From my point of view, I'm not "limiting" my investigation. You say "Life is part of Reality." I say Life is prior to Reality, more basic than Reality; and totally comprehends it.

No one who is not alive can observe Reality. Thus one presumes life and consciousness are more basic and more general.

In his fascinating work, Life Itself: A Comprehensive Inquiry into the Nature, Origin, and Fabrication of Life (1991), Robert Rosen puts some of modern-day science's most cherished presuppositions under intense scrutiny.

[Rosen [RIP] is a mathematician, systems theorist, and theoretical biologist.]

Once such cherished presupposition is that physics is the preeminent science, for it addresses the "general case" with respect to reality in all its parts, including the biological parts, which are just so many "special cases," and comparatively rare.
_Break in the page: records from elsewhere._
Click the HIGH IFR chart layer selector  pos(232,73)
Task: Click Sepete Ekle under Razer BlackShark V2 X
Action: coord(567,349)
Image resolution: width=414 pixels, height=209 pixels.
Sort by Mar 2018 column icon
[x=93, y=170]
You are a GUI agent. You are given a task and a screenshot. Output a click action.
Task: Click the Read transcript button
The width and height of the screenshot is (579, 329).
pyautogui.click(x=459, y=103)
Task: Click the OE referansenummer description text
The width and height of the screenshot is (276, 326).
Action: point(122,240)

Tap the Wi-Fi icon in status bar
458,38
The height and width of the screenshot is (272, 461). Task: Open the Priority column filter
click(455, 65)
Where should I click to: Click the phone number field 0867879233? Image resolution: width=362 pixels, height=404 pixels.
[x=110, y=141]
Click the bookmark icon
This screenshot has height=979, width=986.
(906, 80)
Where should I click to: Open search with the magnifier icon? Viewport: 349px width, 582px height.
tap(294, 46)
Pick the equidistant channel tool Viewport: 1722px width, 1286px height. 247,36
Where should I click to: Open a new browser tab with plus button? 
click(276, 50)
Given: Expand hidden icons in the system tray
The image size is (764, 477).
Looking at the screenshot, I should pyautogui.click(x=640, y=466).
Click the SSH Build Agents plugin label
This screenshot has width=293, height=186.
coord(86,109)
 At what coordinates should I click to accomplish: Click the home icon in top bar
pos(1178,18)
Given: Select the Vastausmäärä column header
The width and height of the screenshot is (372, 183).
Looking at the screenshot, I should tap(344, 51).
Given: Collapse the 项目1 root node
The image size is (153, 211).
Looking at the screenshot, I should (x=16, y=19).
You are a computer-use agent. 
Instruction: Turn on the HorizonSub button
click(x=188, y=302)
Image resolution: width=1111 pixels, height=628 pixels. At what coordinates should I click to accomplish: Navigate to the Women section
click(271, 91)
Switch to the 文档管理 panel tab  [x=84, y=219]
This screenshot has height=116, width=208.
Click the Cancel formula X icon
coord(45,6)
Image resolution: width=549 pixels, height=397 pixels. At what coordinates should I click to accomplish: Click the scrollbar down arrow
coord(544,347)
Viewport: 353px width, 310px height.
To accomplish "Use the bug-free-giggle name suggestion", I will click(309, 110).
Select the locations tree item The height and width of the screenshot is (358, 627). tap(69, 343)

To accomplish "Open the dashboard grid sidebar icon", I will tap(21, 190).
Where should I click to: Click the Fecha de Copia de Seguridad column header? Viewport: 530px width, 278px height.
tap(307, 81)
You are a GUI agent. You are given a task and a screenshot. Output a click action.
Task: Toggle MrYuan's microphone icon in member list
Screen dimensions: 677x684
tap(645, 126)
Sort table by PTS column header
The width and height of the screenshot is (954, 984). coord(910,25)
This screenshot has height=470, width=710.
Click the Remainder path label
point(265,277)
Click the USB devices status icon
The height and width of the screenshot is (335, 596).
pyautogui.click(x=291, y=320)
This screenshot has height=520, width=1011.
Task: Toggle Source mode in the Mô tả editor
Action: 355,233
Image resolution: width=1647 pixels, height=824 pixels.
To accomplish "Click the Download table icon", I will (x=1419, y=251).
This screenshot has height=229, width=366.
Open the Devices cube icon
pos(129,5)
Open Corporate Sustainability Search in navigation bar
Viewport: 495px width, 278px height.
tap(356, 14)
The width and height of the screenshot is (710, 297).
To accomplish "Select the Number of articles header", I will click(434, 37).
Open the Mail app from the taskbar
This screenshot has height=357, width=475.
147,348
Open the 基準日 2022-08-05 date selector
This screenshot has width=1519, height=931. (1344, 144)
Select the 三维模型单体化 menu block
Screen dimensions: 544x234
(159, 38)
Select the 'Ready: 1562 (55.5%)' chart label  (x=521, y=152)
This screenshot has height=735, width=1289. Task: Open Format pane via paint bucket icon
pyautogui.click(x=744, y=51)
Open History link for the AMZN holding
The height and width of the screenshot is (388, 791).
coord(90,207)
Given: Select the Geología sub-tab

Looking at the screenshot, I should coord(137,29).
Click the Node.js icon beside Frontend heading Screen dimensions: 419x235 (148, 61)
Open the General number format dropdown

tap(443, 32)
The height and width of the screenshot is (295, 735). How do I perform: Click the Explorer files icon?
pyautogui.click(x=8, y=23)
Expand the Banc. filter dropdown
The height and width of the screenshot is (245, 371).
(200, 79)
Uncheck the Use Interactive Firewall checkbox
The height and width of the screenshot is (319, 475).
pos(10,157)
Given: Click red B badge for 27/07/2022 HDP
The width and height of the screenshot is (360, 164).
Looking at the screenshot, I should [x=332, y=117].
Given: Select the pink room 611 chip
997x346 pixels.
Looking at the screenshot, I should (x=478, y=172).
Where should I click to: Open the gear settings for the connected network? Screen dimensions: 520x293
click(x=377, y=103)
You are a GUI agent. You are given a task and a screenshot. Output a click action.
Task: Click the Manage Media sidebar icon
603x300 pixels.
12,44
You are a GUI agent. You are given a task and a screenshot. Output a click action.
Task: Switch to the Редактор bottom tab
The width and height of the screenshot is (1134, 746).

...[T]he phenomena of biology have played essentially no role in the development of physical thought.... Why? Mainly, I think, because theoretical physics has long beguiled itself with a quest for what is universal and general. As far as theoretical physics is concerned, biological organisms are very special, indeed, inordinately special systems. The physicist perceives that most things in the universe are not organisms, not alive in any conventional sense. Therefore, the physicist reasons, organisms are negligible; they are to be ignored in the quest for universality. For surely, biology can add nothing fundamental, nothing new to physics; rather, organisms are to be understood entirely as specializations of the physical universals, once these have been adequately developed, and once the innumerable constraints and boundary conditions that make organisms special have been elucidated. These last, the physicist says, are not my task. So it happens that the wonderful edifice of physical science, so articulate elsewhere, stands today utterly mute on the fundamental question: What is Life?

After mulling over the implications of this situation for a bit, Rosen asks a striking question: "Why could it not be that the 'universals' of physics are only so on a small and special (if inordinately prominent) class of material systems, a class to which organisms are too general to belong? What if physics is the particular, and biology the general, instead of the other way around?"

Thus in effect, dear tacticalogic, I invoke Robert Rosen in hoping to explain why I regard the question "What Is Life?" as more "general" than the question "What Is Reality?" — which I imagine is closely related to physicalist (not to mention atheist) views so popular among so many scientists and students of science these days. This question represents the "particular case," not the general one.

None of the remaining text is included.